YOUR TASK: Repeat word for word the line with "不良信息举报 (1444, 1408)" and every line after it until the records below run out.

DATA SECTION:

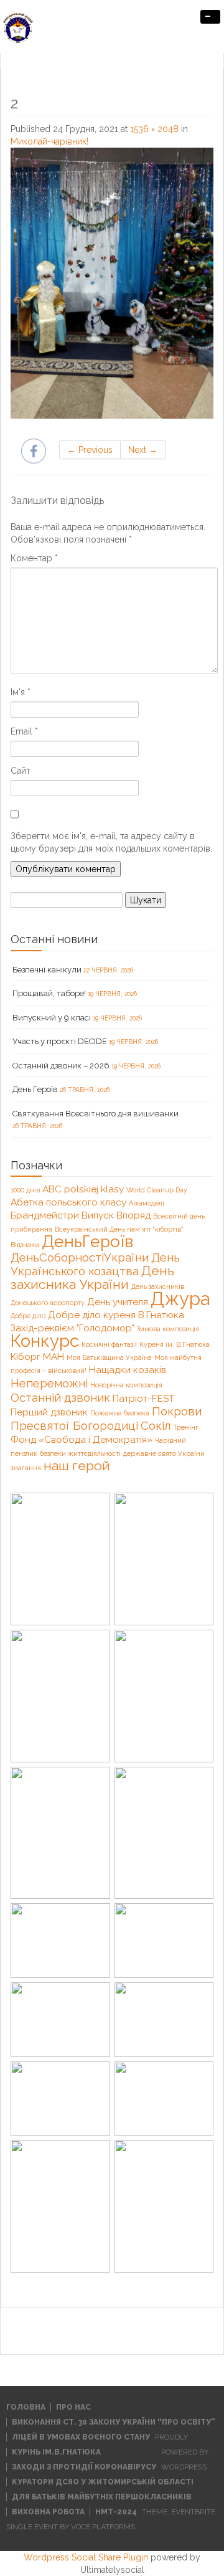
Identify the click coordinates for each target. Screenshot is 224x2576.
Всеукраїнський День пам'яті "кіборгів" (119, 1229)
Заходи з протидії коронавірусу (84, 2467)
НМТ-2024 (116, 2511)
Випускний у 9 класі (51, 1017)
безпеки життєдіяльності (80, 1453)
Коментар (34, 558)
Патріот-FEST (143, 1398)
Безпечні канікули (47, 969)
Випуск (98, 1215)
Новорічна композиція (126, 1385)
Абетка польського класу (68, 1202)
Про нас (73, 2407)
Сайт (20, 771)
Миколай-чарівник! (49, 141)
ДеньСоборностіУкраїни (80, 1257)
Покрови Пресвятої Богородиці (106, 1418)
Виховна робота (48, 2511)
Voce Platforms (103, 2526)
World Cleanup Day (156, 1190)
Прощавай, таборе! (49, 993)
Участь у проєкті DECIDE (59, 1041)
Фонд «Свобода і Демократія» (81, 1439)
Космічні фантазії (109, 1344)
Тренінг (185, 1427)
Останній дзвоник (60, 1397)
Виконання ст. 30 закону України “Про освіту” (113, 2422)
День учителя (117, 1302)
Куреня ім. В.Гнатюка (174, 1344)
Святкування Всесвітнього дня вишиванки (95, 1113)
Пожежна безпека (119, 1413)
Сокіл (155, 1425)
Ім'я (20, 692)
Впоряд (133, 1215)
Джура (180, 1298)
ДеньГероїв (87, 1241)
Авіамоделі (146, 1203)
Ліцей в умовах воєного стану (81, 2437)
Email (24, 731)
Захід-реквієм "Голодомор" (72, 1328)
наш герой (77, 1465)
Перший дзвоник (49, 1412)
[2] (112, 282)
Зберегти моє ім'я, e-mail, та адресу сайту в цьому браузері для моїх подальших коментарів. (111, 842)
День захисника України (92, 1277)
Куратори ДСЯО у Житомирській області (103, 2482)
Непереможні (49, 1383)
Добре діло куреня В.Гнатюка (116, 1315)
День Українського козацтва (95, 1264)
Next (142, 450)
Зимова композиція (168, 1329)
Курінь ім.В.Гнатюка (56, 2452)
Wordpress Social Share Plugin (87, 2557)
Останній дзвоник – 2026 (61, 1065)
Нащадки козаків (127, 1370)
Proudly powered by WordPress (181, 2452)
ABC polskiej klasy (83, 1189)
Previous (90, 450)
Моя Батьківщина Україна (109, 1357)
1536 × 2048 (154, 129)
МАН (53, 1356)
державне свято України (164, 1453)
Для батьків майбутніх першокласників (102, 2497)
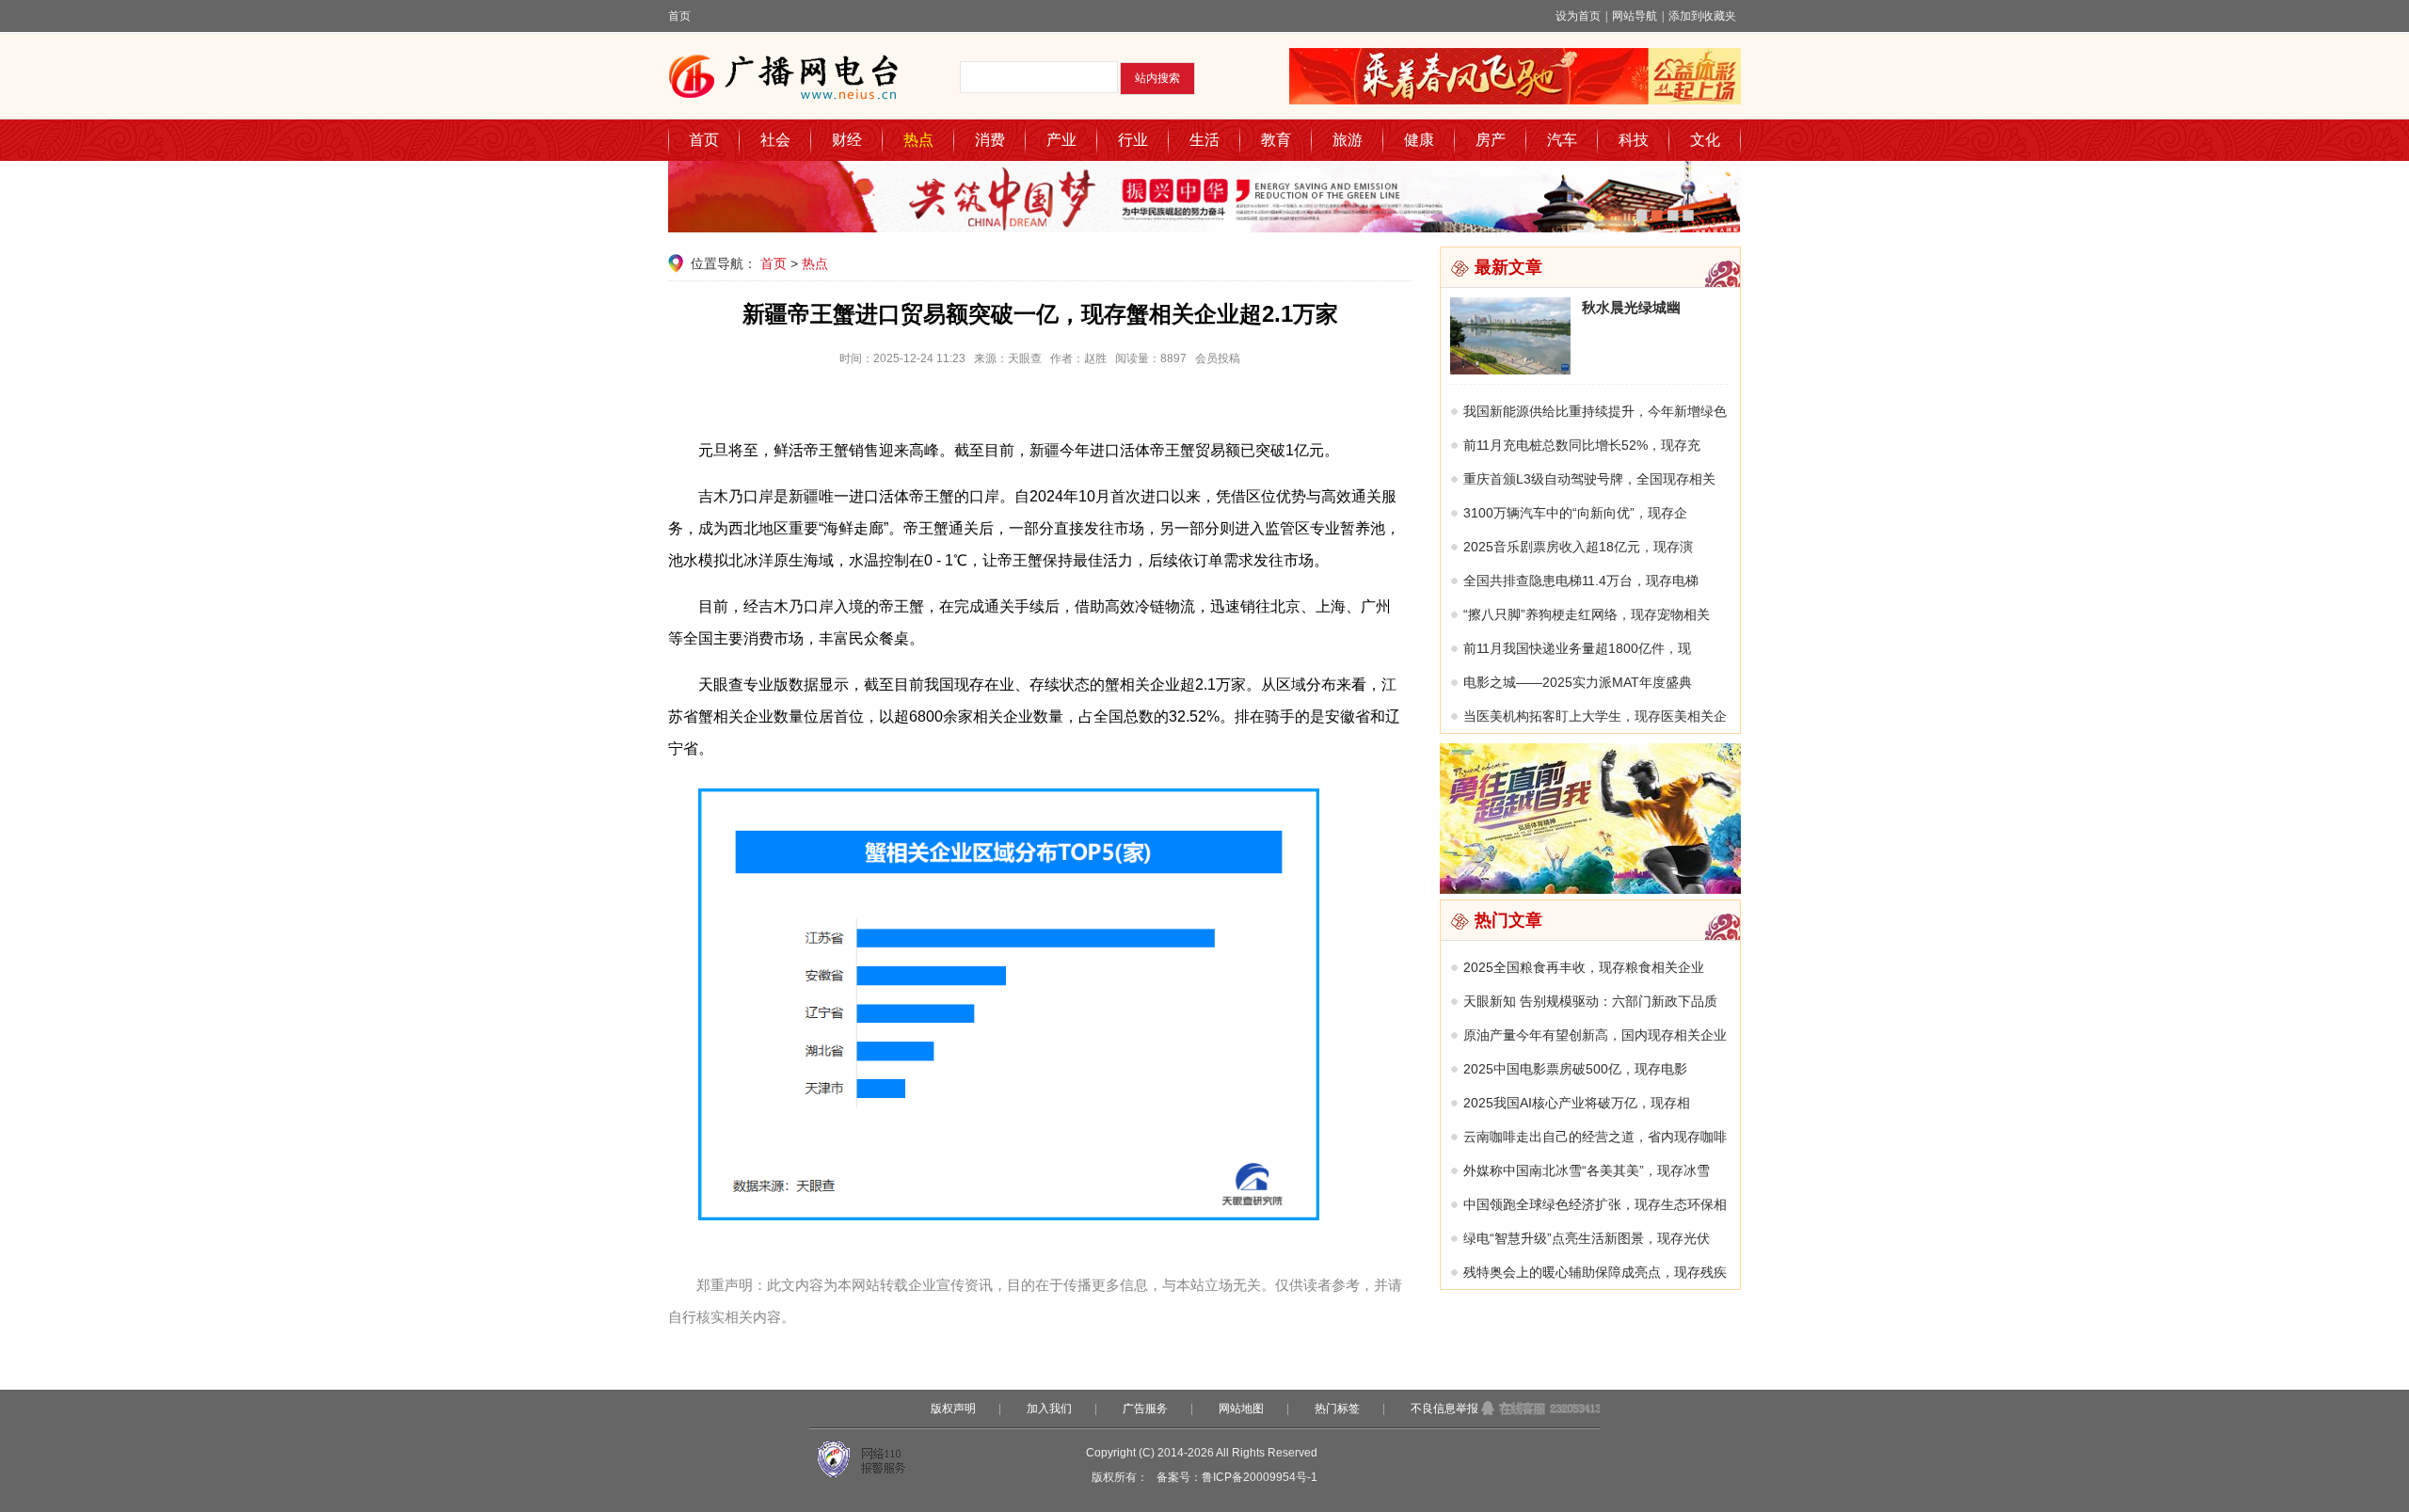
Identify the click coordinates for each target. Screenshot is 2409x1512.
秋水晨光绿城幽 (1631, 307)
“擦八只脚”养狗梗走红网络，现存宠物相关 (1586, 614)
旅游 (1347, 140)
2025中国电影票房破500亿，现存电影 (1575, 1068)
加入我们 (1049, 1408)
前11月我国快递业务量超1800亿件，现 (1577, 648)
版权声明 (953, 1408)
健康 (1419, 140)
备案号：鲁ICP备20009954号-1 (1237, 1477)
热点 (918, 140)
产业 (1061, 140)
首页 (679, 16)
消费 (990, 140)
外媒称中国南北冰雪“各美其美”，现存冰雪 (1586, 1170)
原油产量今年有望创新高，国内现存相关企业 (1595, 1034)
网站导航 (1634, 16)
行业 (1133, 140)
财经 (847, 140)
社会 (775, 140)
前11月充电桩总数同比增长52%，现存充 (1581, 445)
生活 (1204, 140)
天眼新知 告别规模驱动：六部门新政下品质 (1590, 1001)
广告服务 (1145, 1408)
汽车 (1562, 140)
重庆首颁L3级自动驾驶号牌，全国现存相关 (1589, 478)
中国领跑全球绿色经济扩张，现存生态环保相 (1595, 1204)
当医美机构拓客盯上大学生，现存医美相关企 (1595, 716)
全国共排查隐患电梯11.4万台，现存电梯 (1581, 580)
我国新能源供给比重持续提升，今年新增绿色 (1595, 411)
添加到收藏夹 (1702, 16)
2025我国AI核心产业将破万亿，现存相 (1576, 1102)
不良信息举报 (1444, 1408)
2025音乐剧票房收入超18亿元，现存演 (1578, 546)
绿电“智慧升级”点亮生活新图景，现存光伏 (1586, 1238)
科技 (1634, 140)
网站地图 (1241, 1408)
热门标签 (1337, 1408)
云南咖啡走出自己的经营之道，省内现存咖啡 (1595, 1136)
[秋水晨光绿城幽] (1510, 369)
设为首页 (1578, 16)
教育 (1276, 140)
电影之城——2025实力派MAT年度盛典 (1577, 682)
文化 (1705, 140)
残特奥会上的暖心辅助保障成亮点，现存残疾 (1595, 1272)
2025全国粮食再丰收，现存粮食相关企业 (1583, 967)
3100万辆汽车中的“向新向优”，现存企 (1575, 512)
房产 (1491, 140)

REPLY:
不良信息举报 (1444, 1408)
2025音乐剧票房收入超18亿元，现存演 (1578, 546)
绿电“智慧升级”点亮生活新图景，现存光伏 (1586, 1238)
科技 (1634, 140)
网站地图 (1241, 1408)
热门标签 (1337, 1408)
云南咖啡走出自己的经营之道，省内现存咖啡 (1595, 1136)
[秋水晨光绿城幽] (1510, 369)
设为首页 (1578, 16)
教育 (1276, 140)
电影之城——2025实力派MAT年度盛典 (1577, 682)
文化 (1705, 140)
残特奥会上的暖心辅助保障成亮点，现存残疾 (1595, 1272)
2025全国粮食再丰收，现存粮食相关企业 (1583, 967)
3100万辆汽车中的“向新向优”，现存企 (1575, 512)
房产 (1491, 140)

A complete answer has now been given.